Instructions for the task — Only an exact copy of the lines from the one containing "Image resolution: width=1758" through the last line of the material below belongs in the answer, with no pictures.

+++

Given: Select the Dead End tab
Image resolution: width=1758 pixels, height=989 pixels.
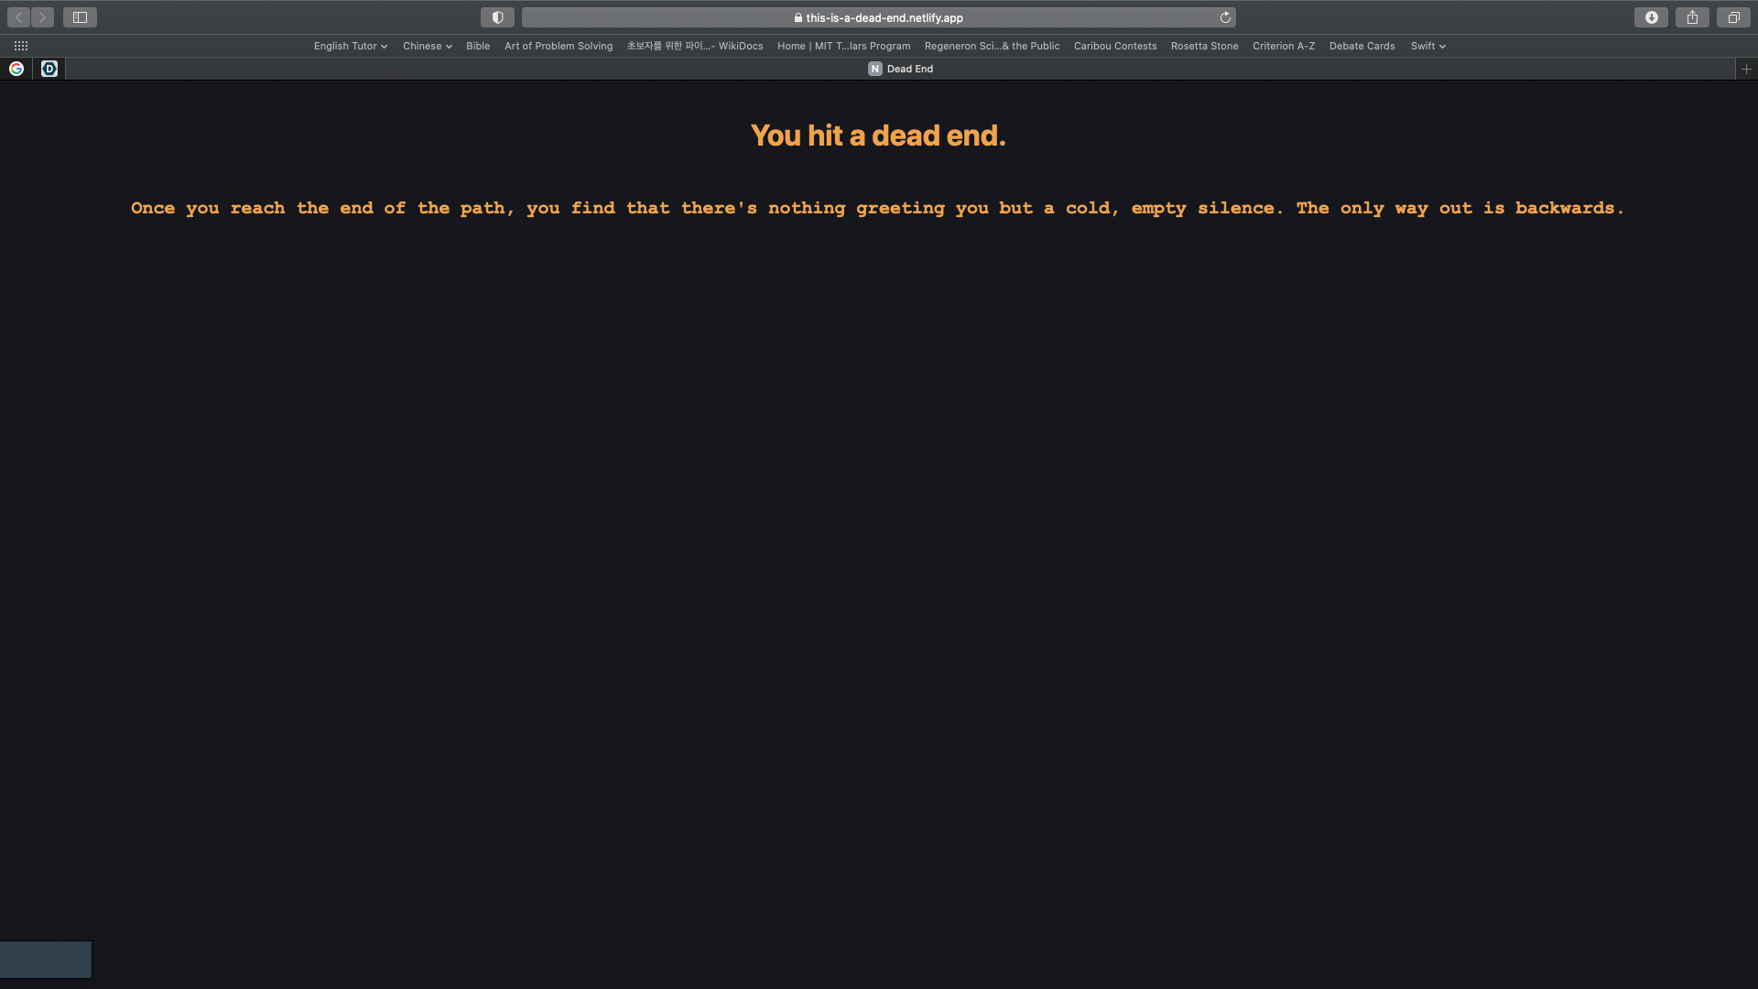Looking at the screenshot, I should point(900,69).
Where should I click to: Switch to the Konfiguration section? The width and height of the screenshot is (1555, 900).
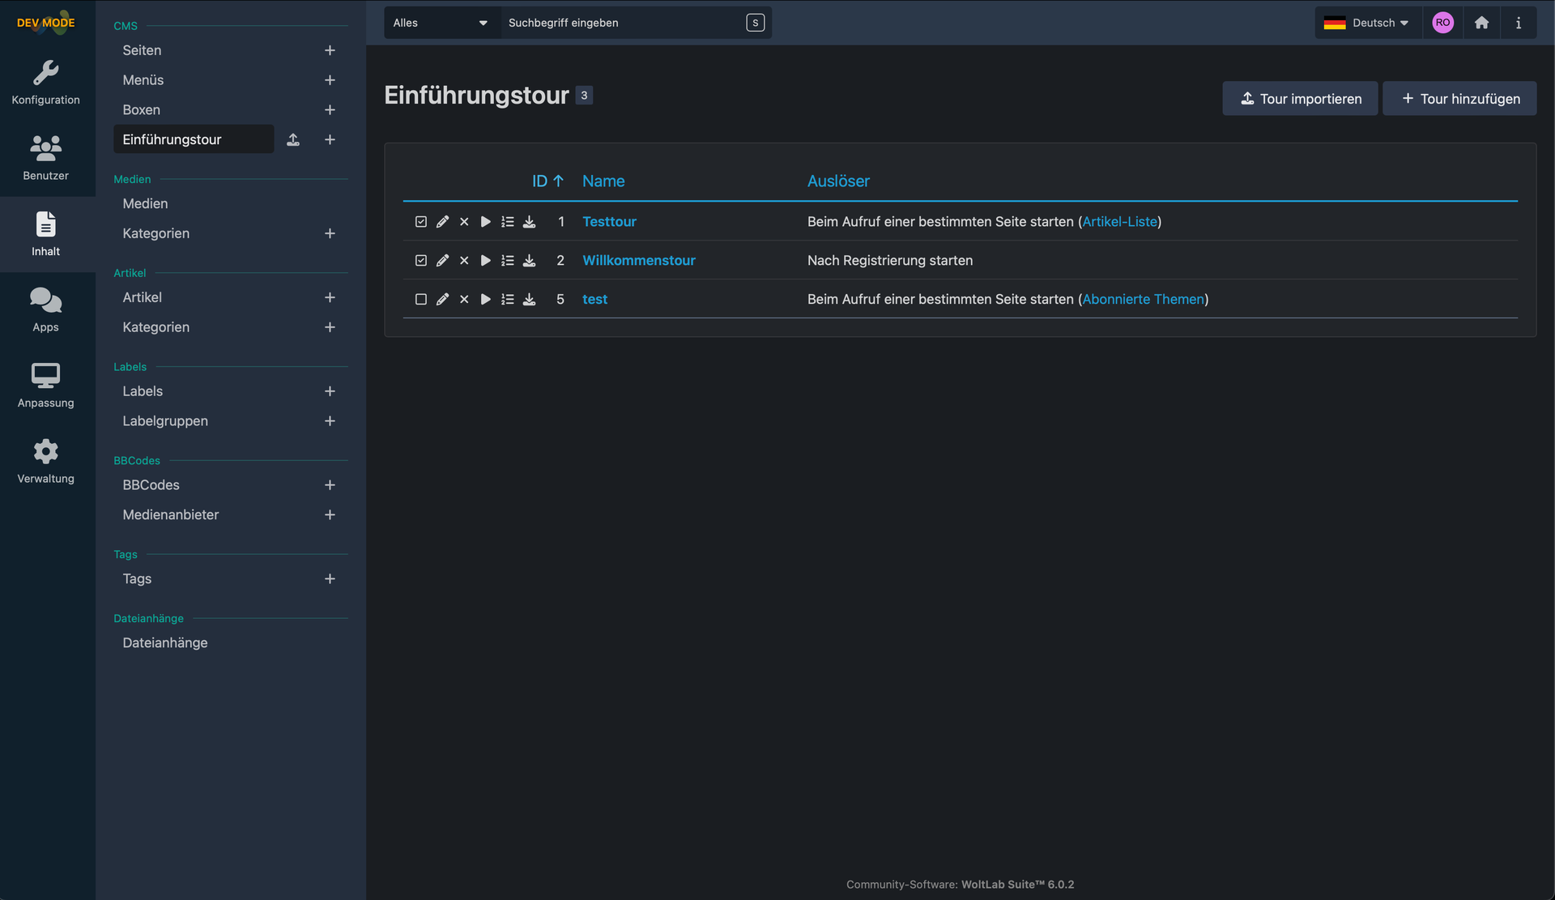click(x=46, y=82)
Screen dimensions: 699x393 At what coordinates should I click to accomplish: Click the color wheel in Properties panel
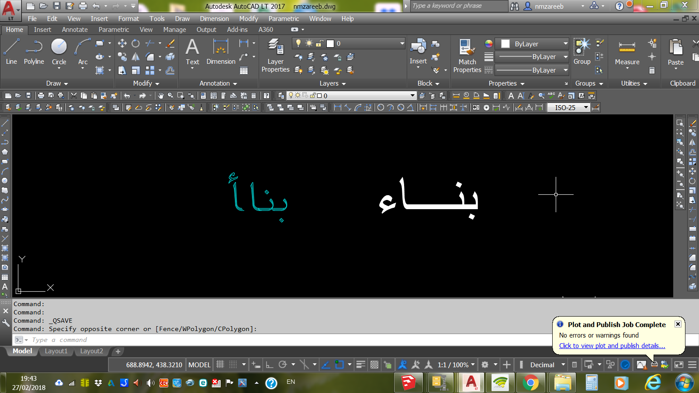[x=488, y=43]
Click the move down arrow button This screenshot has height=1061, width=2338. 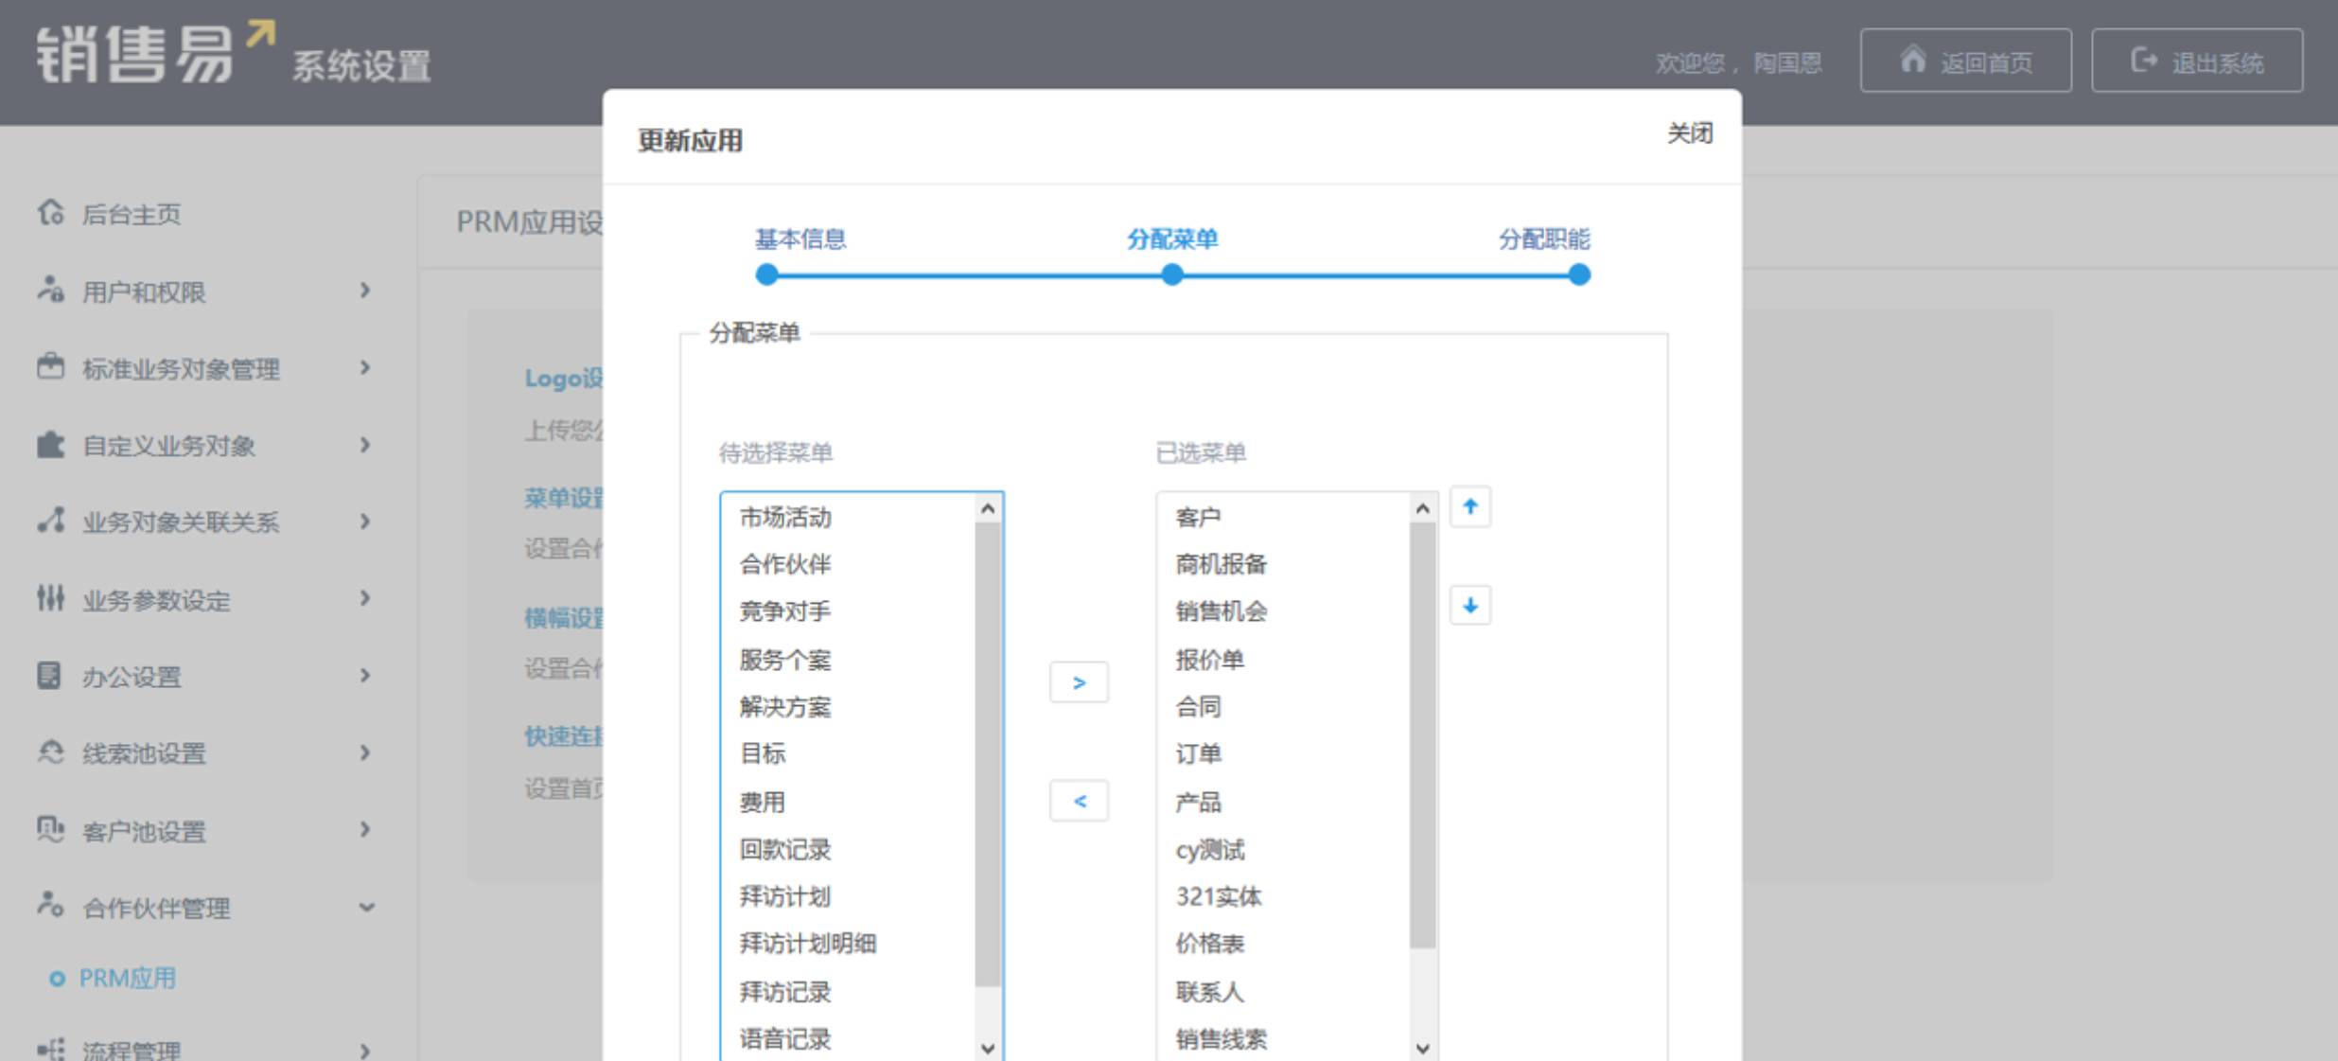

+++

Task answer —
Image resolution: width=1758 pixels, height=989 pixels.
Looking at the screenshot, I should point(900,69).
Where should I click to: Switch to the Konfiguration section? The width and height of the screenshot is (1555, 900).
click(x=46, y=82)
Screen dimensions: 699x393 At what coordinates should I click to accomplish: Click the color wheel in Properties panel
[x=488, y=43]
Click the move down arrow button This screenshot has height=1061, width=2338. 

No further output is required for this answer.